Está visto ya con muestras clarísimas que la gran apertura global es también una prueba de alto riesgo y de grandes tribulaciones para una humanidad que no estaba preparada para convivir en las formas que ahora son inevitables. Pareciera como si las fronteras del pasado hubieran servido para mantener bajo control, aunque fuera de un modo muy relativo, las ansiedades derivadas de las diferencias entre razas, entre naciones y entre organizaciones de la más variada índole. Hoy, cuando las fronteras se abren por doquier, todas las inseguridades se multiplican y todas las violencias circulan haciendo de las suyas. La globalización es aún muy joven, pero sus efectos, tanto malsanos como benéficos, que también desde luego los tiene y en gran medida, dan la impresión de que han venido a quedarse.

Al intentar un juicio desapasionado sobre lo que se está presentando cotidianamente en las diversas esferas de la realidad en que estamos inmersos resalta sin evasivas un imperativo de racionalidad que ya no admite ninguna clase de excusas. Esto no significa, por supuesto que haya que renunciar a la imaginación abierta a todas las aventuras ni a la creatividad puesta en juego a todo vapor; por el contrario, de lo que estamos hablando es de abrirle caminos racionales a la libertad en todas sus expresiones, para que lo humano florezca y fructifique en todas sus potencialidades.

En el caso específico de nuestro país, lo que tenemos que lograr, con empeño generalizado y compartido, es que nuestras múltiples necesidades no se conviertan sólo en puertas de escape sino que trasciendan a ser rutas de realización.

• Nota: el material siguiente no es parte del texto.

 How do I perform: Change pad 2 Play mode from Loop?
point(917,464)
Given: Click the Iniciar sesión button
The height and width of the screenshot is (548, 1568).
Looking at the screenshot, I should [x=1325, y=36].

Así como pasa por doquier en este mundo de comunicaciones crecientes, necesitamos abrirnos a la multiplicación del desarrollo como esfuerzo de racionalización en el más práctico sentido del término. Y al enfocar el desarrollo como objetivo supremo de todos los esfuerzos nacionales, se hace aún más visible que las dinámicas correspondientes tienen que estar regidas por la razón histórica, que es una especie de red comunicativa de lo que somos y de lo que aspiramos a ser como colectividad humana con destino propio.

Cuando los salvadoreños tuvimos que asumir el régimen democrático por efecto del colapso del esquema autoritario arraigado con variantes a lo largo del tiempo, se nos volvió inevitable entrar en los dominios de la lógica democrática, que es la que rige dicho régimen. Y toda lógica, por naturaleza, es un ejercicio racional, lo cual conduce a reconocer que la racionalidad no es un criterio opcional sino un compromiso de base. Y al tener eso en cuenta se vuelve claramente explícito que el factor más determinante de la crónica situación de insuficiencia y de ineficiencia en la que los salvadoreños seguimos atrapados deriva, en gran medida, de no haber practicado la lógica democrática como debe ser.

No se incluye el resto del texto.